I could rattle off a list of resources, but honestly, I’d rather encourage people to begin by asking themselves the hardest questions about what they truly believe in relation to sex, bodies, relationships, reproduction, and obligation. The Bible is frankly a pretty messed-up source when it comes to sexuality; if that’s the basis for your sexual ethic, it’s going to be a sexual ethic that devalues some people’s rights to be in charge of the boundaries of their own bodies. It will be a sexual ethic that is at the very least haunted by the notion that some people are the possessions of other people. It will be an ethic without clarity about the difference between consensual sex and rape.

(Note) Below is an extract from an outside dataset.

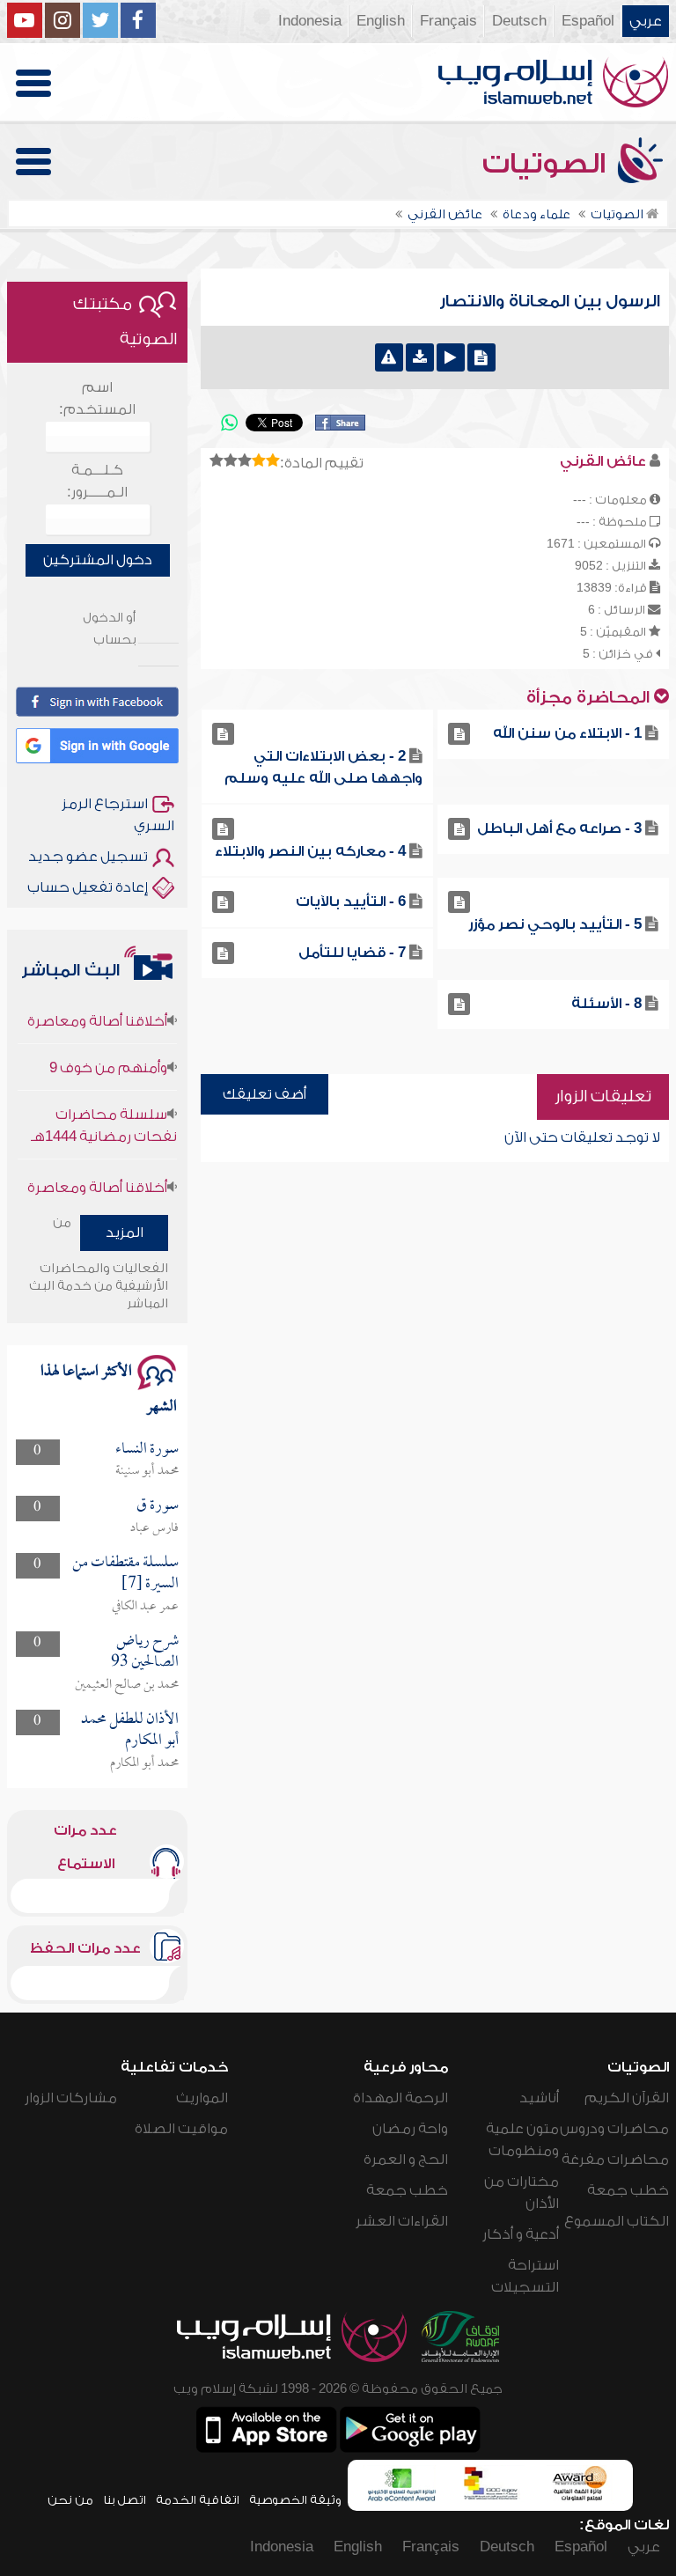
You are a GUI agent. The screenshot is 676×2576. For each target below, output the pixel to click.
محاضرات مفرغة (615, 2160)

I realize that these are controversial assertions for a primarily Christian audience, but sexual justice is controversial.
The first sentence of Into Account’s philosophy statement is, “We believe that no institution, family, or community is more important than our right to autonomy over our own bodies.” We got immediate pushback for that: one person told us, essentially, “This statement is not true for Christians.” And to that I say, well, if that statement is an affront to your definition of Christianity and the values of your congregation, then expect your children to be raped. I don’t really care to make it sound any nicer than that. It isn’t.
Or, to again quote Hilary, our Director of Theological Integrity: “Put down your Sunday School materials and read Teen Vogue.” She’s not kidding.
RB-F: Do you see signs of hope? What is going well in the fight for accountability and justice? What is going well in the work of caring for survivors?
SK: Actually, yes, I see a lot of hope, despite all the obvious disasters. A lot that has been previously hidden is coming into visibility. I realize that the steady stream of survivors coming forward with abuse stories about prominent men is unnerving and destabilizing for many people, but for me, there’s a kind of catharsis in seeing people talk about this publicly. The reality is unnerving. The truth-telling about that reality, that feels like hope. Part of me feels like I need to talk about the things that aren’t happening, all the work that still needs to be done, all the ways things could go wrong, all the backlash that we’re fighting, the horror that is that narcissistic abuser in the White House. But the hope is real. And I don’t know if it’s correlated or not, but at Into Account, we’ve never been busier.